Exercise instructions:
Present the items below as a numbered list, omitting any blank lines.

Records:
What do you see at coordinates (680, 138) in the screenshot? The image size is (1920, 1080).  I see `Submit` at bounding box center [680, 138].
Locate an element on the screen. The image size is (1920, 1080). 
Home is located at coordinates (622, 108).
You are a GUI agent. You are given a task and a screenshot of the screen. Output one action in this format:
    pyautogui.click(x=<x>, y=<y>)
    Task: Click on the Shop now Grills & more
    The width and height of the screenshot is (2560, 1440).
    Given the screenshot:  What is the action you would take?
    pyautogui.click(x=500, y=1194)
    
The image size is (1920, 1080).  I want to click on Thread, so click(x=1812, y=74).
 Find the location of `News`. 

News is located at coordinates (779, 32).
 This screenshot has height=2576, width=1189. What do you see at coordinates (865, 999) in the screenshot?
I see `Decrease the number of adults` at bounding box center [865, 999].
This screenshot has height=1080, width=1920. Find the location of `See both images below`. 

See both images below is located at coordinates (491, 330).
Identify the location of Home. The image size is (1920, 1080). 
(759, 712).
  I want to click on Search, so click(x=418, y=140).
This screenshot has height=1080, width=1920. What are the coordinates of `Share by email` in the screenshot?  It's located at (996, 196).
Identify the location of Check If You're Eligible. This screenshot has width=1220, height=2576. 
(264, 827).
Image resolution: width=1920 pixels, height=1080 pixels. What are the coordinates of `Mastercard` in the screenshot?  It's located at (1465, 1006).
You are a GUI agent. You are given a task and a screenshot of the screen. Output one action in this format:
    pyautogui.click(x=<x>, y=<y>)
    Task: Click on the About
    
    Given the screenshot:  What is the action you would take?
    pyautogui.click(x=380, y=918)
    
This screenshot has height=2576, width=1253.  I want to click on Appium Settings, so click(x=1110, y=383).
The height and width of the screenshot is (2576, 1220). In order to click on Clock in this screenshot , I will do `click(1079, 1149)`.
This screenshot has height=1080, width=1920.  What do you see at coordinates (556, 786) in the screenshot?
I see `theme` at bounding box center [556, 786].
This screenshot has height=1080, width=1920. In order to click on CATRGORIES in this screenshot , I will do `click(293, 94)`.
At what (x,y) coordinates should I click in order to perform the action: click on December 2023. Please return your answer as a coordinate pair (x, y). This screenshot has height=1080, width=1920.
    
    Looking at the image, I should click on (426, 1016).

Written answer:
1. What do you see at coordinates (680, 138) in the screenshot? The image size is (1920, 1080).  I see `Submit` at bounding box center [680, 138].
2. Locate an element on the screen. The image size is (1920, 1080). 
3. Home is located at coordinates (622, 108).
4. You are a GUI agent. You are given a task and a screenshot of the screen. Output one action in this format:
5.     pyautogui.click(x=<x>, y=<y>)
6.     Task: Click on the Shop now Grills & more
7.     The width and height of the screenshot is (2560, 1440).
8.     Given the screenshot:  What is the action you would take?
9.     pyautogui.click(x=500, y=1194)
10. The image size is (1920, 1080).  I want to click on Thread, so click(x=1812, y=74).
11.  Find the location of `News`. 
12. News is located at coordinates (779, 32).
13.  This screenshot has height=2576, width=1189. What do you see at coordinates (865, 999) in the screenshot?
14. I see `Decrease the number of adults` at bounding box center [865, 999].
15. This screenshot has height=1080, width=1920. Find the location of `See both images below`. 
16. See both images below is located at coordinates (491, 330).
17. Identify the location of Home. The image size is (1920, 1080). 
18. (759, 712).
19.   I want to click on Search, so click(x=418, y=140).
20. This screenshot has height=1080, width=1920. What are the coordinates of `Share by email` in the screenshot?  It's located at (996, 196).
21. Identify the location of Check If You're Eligible. This screenshot has width=1220, height=2576. 
22. (264, 827).
23. Image resolution: width=1920 pixels, height=1080 pixels. What are the coordinates of `Mastercard` in the screenshot?  It's located at (1465, 1006).
24. You are a GUI agent. You are given a task and a screenshot of the screen. Output one action in this format:
25.     pyautogui.click(x=<x>, y=<y>)
26.     Task: Click on the About
27.     Given the screenshot:  What is the action you would take?
28.     pyautogui.click(x=380, y=918)
29. This screenshot has height=2576, width=1253.  I want to click on Appium Settings, so click(x=1110, y=383).
30. The height and width of the screenshot is (2576, 1220). In order to click on Clock in this screenshot , I will do `click(1079, 1149)`.
31. This screenshot has height=1080, width=1920.  What do you see at coordinates (556, 786) in the screenshot?
32. I see `theme` at bounding box center [556, 786].
33. This screenshot has height=1080, width=1920. In order to click on CATRGORIES in this screenshot , I will do `click(293, 94)`.
34. At what (x,y) coordinates should I click in order to perform the action: click on December 2023. Please return your answer as a coordinate pair (x, y). This screenshot has height=1080, width=1920.
35.     Looking at the image, I should click on (426, 1016).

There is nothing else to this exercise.